── Source data ──

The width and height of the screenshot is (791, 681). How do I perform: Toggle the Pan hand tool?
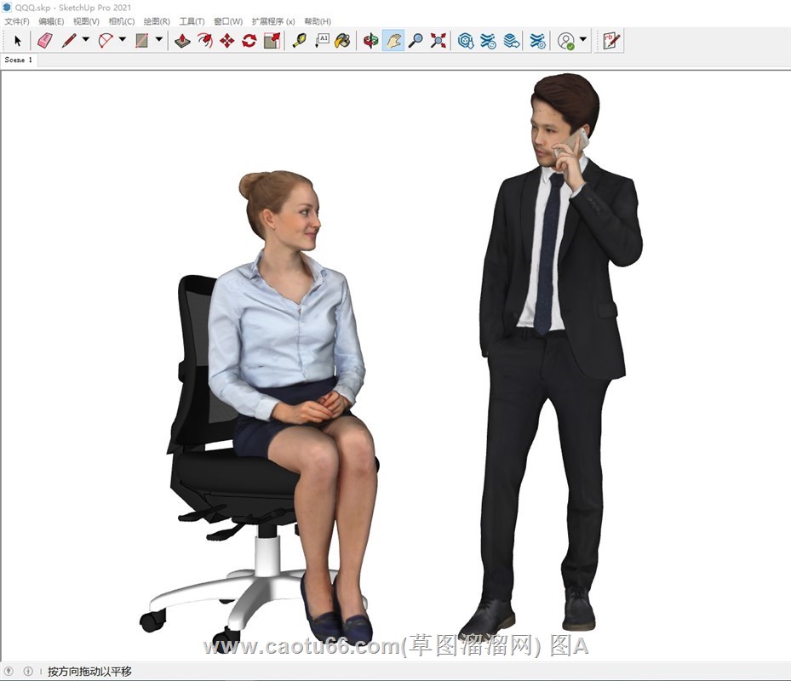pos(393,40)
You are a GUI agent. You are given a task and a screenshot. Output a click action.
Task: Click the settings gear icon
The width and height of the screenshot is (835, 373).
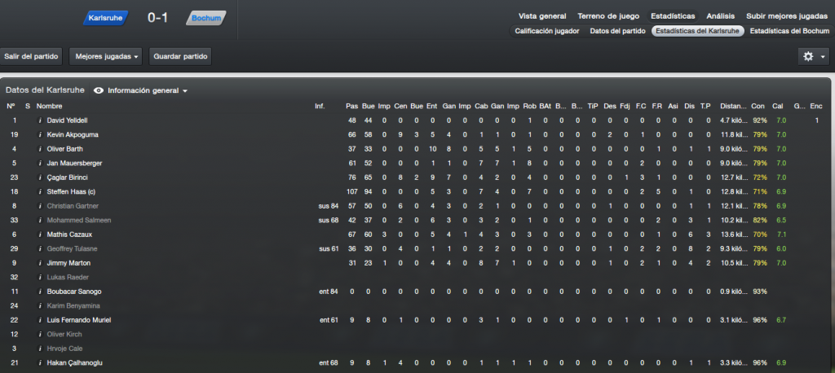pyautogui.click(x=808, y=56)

───

Work to complete:
Pictures aside, retype the entries above exactly as they are.

Answer for the task:
The width and height of the screenshot is (791, 681). How do I perform: Toggle the Pan hand tool?
pos(393,40)
You are a GUI agent. You are given a task and a screenshot. Output a click action.
Task: Click the settings gear icon
The width and height of the screenshot is (835, 373).
pyautogui.click(x=808, y=56)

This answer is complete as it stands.